**What is being asked**
Check every line below for the word "Expand" and show those that hold it.

[Excerpts from a dataset]
○ ○ ○ ○ ○ ○ ○
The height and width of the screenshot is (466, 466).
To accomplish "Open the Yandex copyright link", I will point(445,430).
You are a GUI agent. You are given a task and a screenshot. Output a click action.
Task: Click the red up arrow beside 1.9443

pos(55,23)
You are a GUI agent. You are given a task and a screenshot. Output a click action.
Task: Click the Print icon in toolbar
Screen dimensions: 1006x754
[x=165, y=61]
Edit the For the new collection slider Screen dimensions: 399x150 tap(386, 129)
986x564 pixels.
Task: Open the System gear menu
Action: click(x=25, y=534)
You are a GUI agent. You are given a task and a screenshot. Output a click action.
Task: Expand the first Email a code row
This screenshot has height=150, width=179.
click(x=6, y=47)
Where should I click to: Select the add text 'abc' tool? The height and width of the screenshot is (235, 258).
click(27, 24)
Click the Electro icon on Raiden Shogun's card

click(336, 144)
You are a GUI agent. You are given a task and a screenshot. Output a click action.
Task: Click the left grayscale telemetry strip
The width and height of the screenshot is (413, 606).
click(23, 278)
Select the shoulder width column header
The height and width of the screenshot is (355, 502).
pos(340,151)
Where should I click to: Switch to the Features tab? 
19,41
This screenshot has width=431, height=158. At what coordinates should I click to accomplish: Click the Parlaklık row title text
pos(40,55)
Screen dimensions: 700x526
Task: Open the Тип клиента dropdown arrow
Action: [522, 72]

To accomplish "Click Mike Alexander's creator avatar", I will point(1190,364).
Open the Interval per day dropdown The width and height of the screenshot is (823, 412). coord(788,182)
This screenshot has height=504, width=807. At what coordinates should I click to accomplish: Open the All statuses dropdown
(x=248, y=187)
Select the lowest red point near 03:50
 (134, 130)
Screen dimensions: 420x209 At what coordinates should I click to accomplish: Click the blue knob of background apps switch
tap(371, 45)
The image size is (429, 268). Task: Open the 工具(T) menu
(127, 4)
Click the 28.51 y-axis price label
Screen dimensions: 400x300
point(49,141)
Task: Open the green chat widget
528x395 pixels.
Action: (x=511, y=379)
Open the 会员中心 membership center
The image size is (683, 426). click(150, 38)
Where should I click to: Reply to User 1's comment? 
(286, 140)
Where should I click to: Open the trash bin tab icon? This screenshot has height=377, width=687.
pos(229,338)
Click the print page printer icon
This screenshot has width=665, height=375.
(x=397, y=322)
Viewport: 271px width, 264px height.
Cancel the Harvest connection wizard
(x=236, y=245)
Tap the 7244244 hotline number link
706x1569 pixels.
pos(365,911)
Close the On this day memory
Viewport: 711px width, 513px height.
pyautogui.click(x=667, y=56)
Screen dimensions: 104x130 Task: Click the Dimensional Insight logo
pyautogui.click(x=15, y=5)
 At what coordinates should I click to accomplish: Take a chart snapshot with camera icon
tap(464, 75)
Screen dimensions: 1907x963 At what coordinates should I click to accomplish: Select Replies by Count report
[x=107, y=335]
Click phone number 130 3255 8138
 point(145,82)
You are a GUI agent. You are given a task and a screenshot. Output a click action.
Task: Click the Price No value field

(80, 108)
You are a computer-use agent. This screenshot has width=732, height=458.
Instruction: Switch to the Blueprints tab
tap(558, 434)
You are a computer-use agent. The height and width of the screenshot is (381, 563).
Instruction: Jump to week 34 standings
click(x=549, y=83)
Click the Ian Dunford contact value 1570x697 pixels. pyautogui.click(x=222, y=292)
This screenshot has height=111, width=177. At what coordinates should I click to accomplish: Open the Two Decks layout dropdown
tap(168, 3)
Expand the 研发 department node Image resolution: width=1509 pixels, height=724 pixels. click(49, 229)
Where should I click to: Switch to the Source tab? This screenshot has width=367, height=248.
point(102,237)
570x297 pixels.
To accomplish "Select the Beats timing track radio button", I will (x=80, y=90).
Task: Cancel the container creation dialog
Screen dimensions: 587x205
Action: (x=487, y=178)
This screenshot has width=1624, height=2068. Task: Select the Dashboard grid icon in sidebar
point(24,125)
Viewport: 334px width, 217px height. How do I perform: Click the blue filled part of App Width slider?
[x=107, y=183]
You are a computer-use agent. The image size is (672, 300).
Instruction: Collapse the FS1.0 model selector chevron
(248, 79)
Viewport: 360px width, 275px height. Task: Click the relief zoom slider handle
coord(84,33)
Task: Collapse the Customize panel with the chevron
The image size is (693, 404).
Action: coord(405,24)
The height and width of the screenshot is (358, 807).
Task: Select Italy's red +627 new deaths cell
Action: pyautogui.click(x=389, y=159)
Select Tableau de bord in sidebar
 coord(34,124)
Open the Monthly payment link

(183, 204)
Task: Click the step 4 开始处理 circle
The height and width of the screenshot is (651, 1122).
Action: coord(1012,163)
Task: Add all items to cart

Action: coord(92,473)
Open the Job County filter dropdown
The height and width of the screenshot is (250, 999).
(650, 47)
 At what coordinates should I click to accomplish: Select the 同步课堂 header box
○ ○ ○ ○ ○ ○ ○
**Result**
Task: Expand the first Email a code row
Expand the 研发 department node Image resolution: width=1509 pixels, height=724 pixels. click(49, 229)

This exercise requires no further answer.